I have been taking the patient approach in getting Hannah to eat her dinner; putting it in front of her and if she wants it, she eats, if she says “done” and tries to get down, I put her down. Without dinner. She does get milk before bed time though. I don’t want to force her to eat because, well, let’s face it, you can’t actually force someone to eat something unless you shove a tube down their throat and then throw the food in, I don’t want her to develop a bad relationship to food, or use food to gain control (or think she is in control), and I don’t want her to dread meal time. I read a book that said toddlers will never starve themselves, usually they are eating a lot more than we realise as they are constant grazers, and they don’t need as much food as they did before because they grow a lot less. Fair enough.
The other day, Hannah wanted me to put together the wooden train set she got for Christmas. “Train!” she told me. I, on the other hand, was trying to get her to put her pants on.
“Put your pants on, and then I’ll make the train for you.” I told her.
“NO!” “Train!”
“No train until you put your pants on.” I calmly told her.
“No!”
This went around a few times and then something amazing happened: She came over to me, sat in my lap and stuck her foot in the air so I could put a pant leg on it. Just like that, she let me put her pants on. Then I put the train track together. Everyone was happy.
And I got an idea….
I made Hannah hokkien noodles with vegetables, egg, and a little bit of honey soy sauce for dinner (which is delicious by the way, thanks Romana for the idea). I put it in front of her.
“Done!” She exclaimed while trying to get out of her high chair, without so much as smelling the delicious dinner I slaved over the stove to make for her.
“Do you want a blueberry?” I asked her.
“Blueberry!”
“Ok, I’ll give you a blueberry if you eat one bite of dinner.”
“NO!”
“Do you want a blueberry?” I asked her again.
“Please.” She said with her cute little face.
“First eat one bite of food, then you can have a blueberry.”
She opened her mouth, and ate a bite of dinner. I gave her a blueberry. I gave her another bite of food, then a blueberry. Soon, she had eaten her entire dinner. I was ecstatic. I’m pretty sure she was too, blueberries are her favourite. That was the first time in her entire life that she has actually eaten egg. She doesn’t like egg. She doesn’t like chicken. Or beef, or fish. She pretty much doesn’t like any sort of protein unless it’s hidden in pancakes in the form of wheat germ.

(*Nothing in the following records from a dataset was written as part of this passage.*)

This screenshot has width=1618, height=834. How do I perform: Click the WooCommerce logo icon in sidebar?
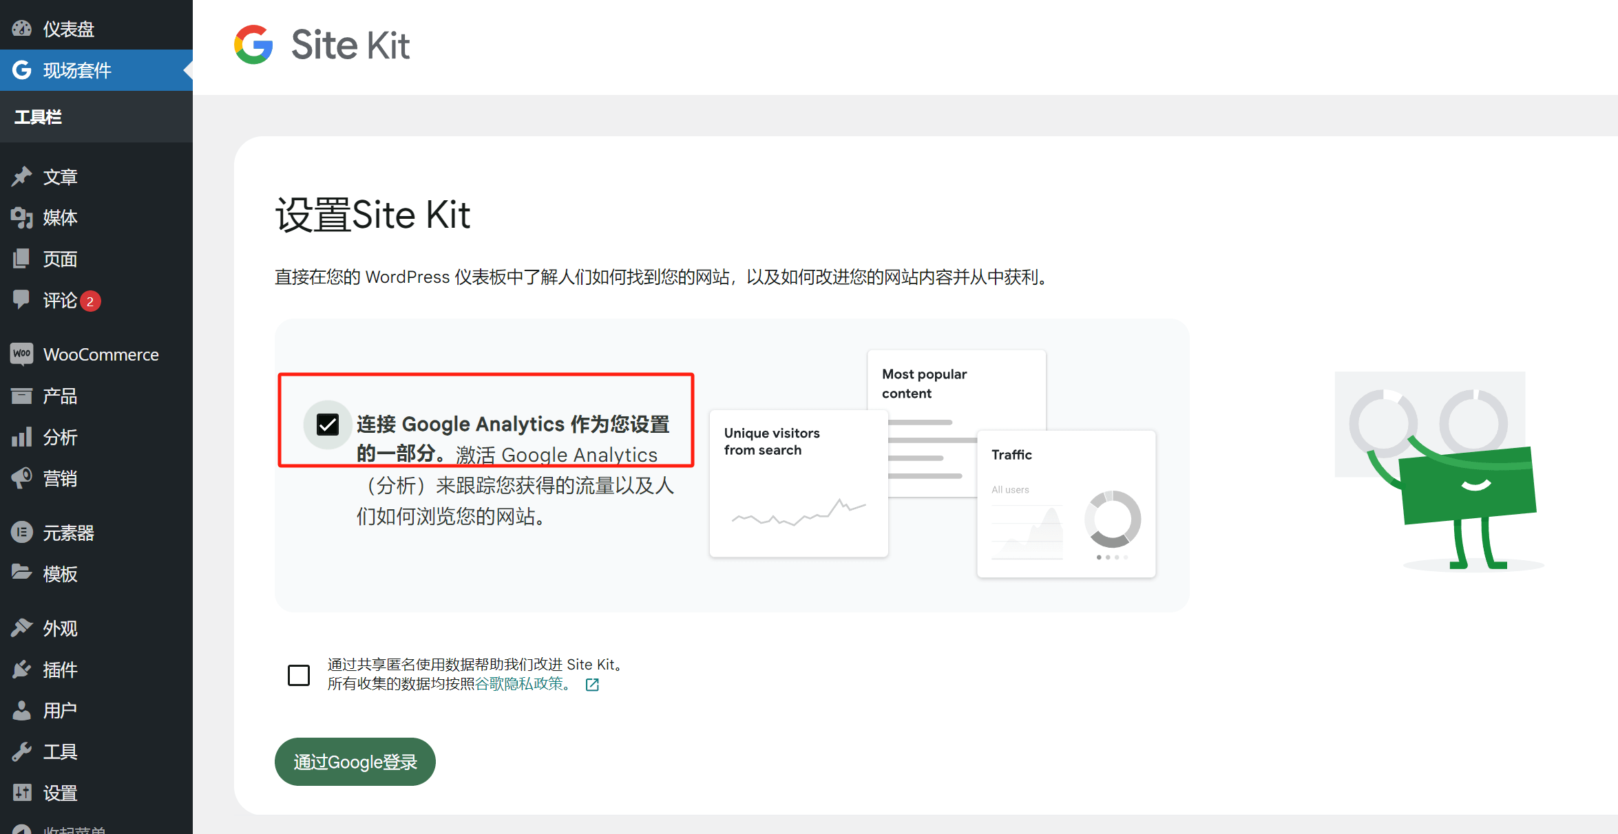point(23,354)
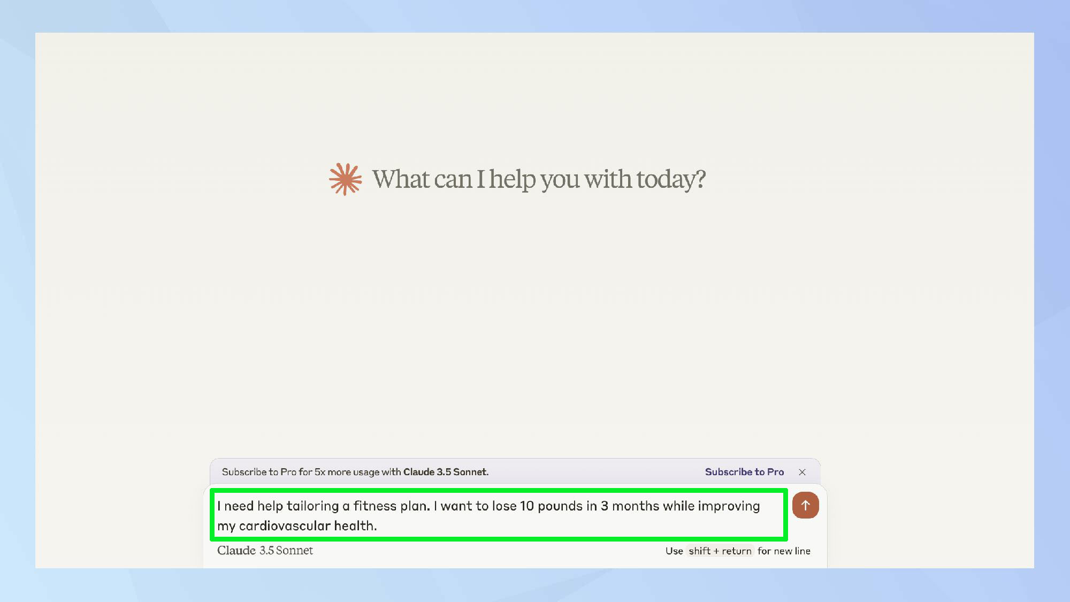Click the word 'today?' in the greeting
Viewport: 1070px width, 602px height.
coord(671,179)
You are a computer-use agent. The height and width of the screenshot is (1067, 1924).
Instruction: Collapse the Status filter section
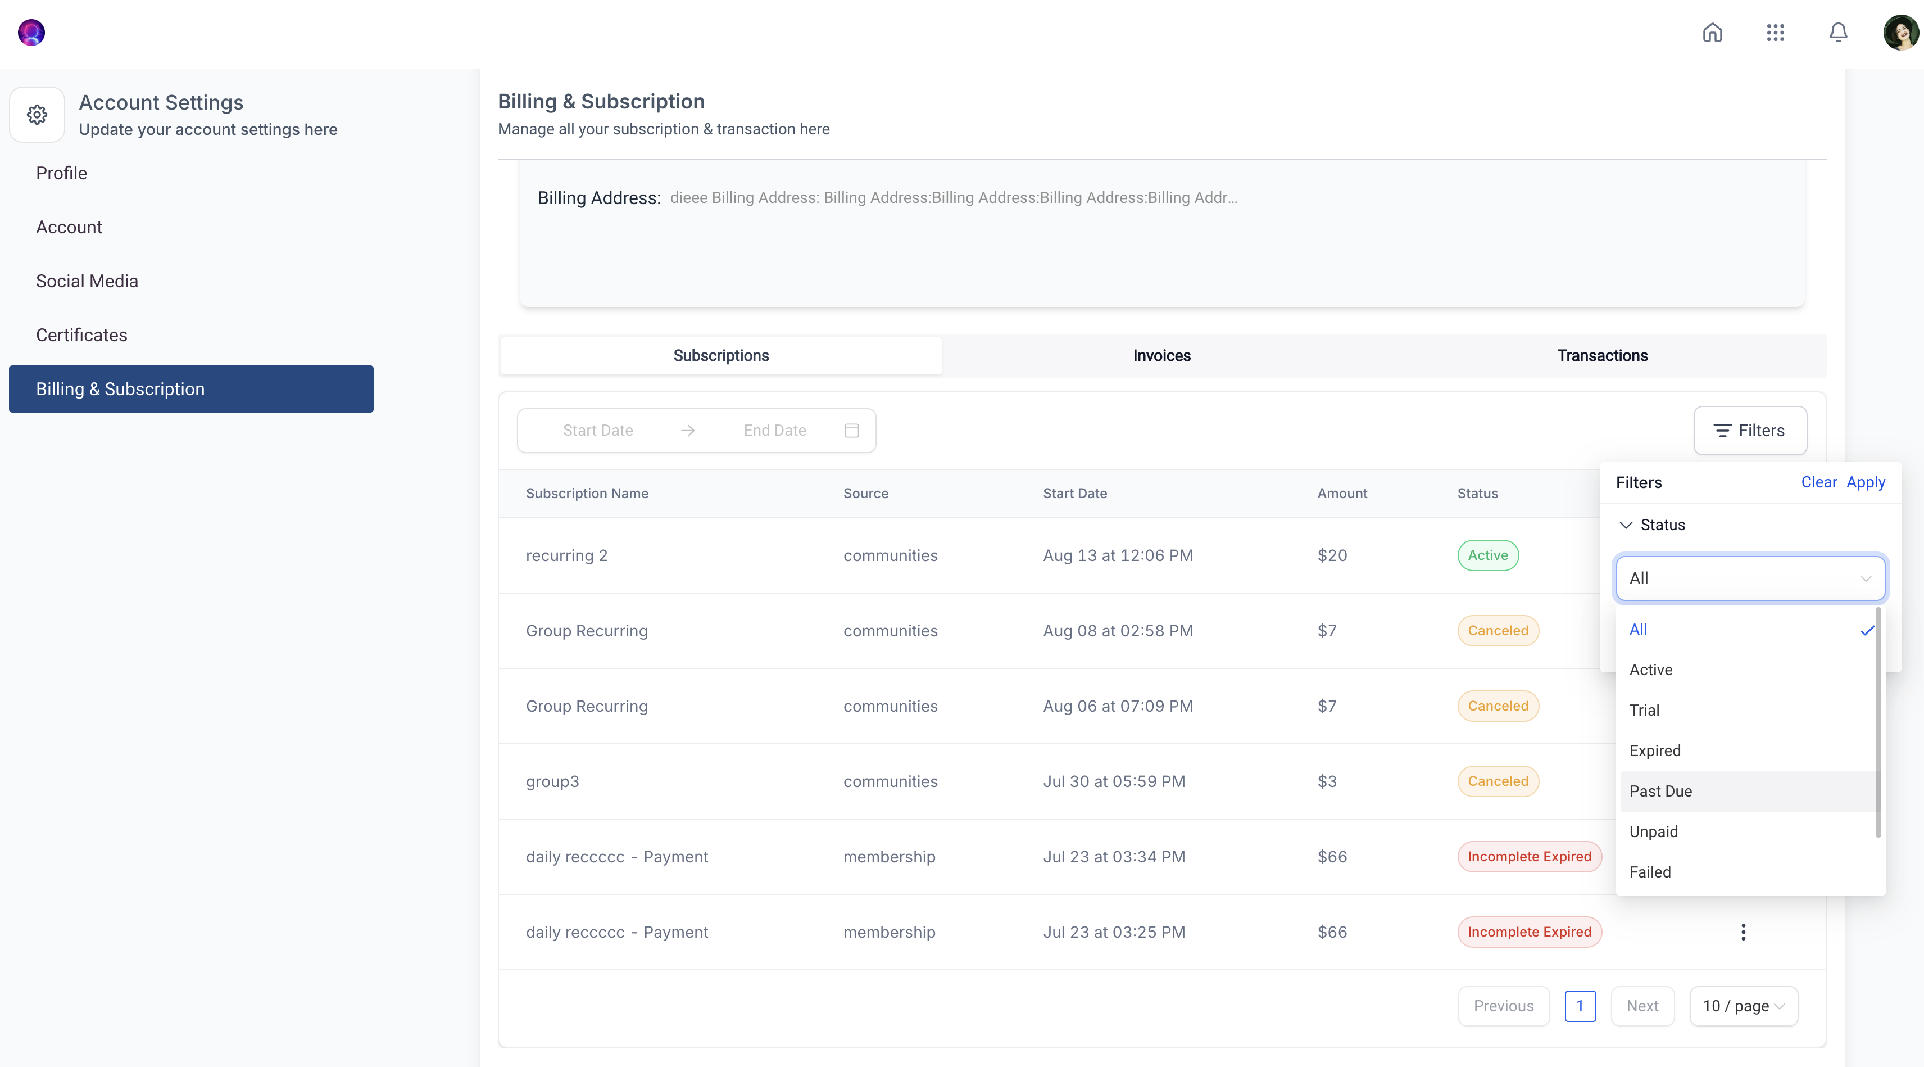(1625, 525)
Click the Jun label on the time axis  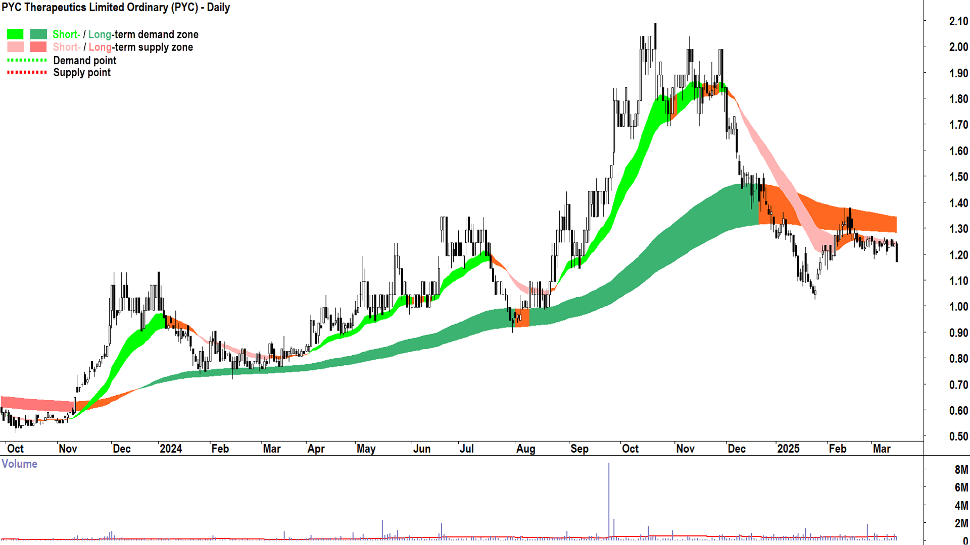click(x=422, y=449)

We did the same thing the next night, and she ate all of her dinner. I’m really onto something.
Or so I thought.
I tried to give her something other than the noodles the night after that. I made her some Vietnamese rice paper rolls with a tiny bit of teriyaki chicken, grated carrot, grated cucumber, some sort of little noodle that looks like glass, and avocado. She took a bite, then promptly spit it out while making a face that conveyed grossness. She wouldn’t eat it anymore. I wouldn’t give her a blueberry. She got really upset. I made her some more noodles like she had eaten the previous 2 nights. Nope, didn’t want that either. Wouldn’t eat anything (except for blueberries, which I wasn’t going to give her if she didn’t first take a bite of dinner). Stalemate. She got down with no dinner.
Sigh. Now I’ll have to think of another way to get her to eat her food. Any ideas? Or maybe she will go back to bribery as long as it’s something she doesn’t hate. At least she drinks V8 juice (watered down of course).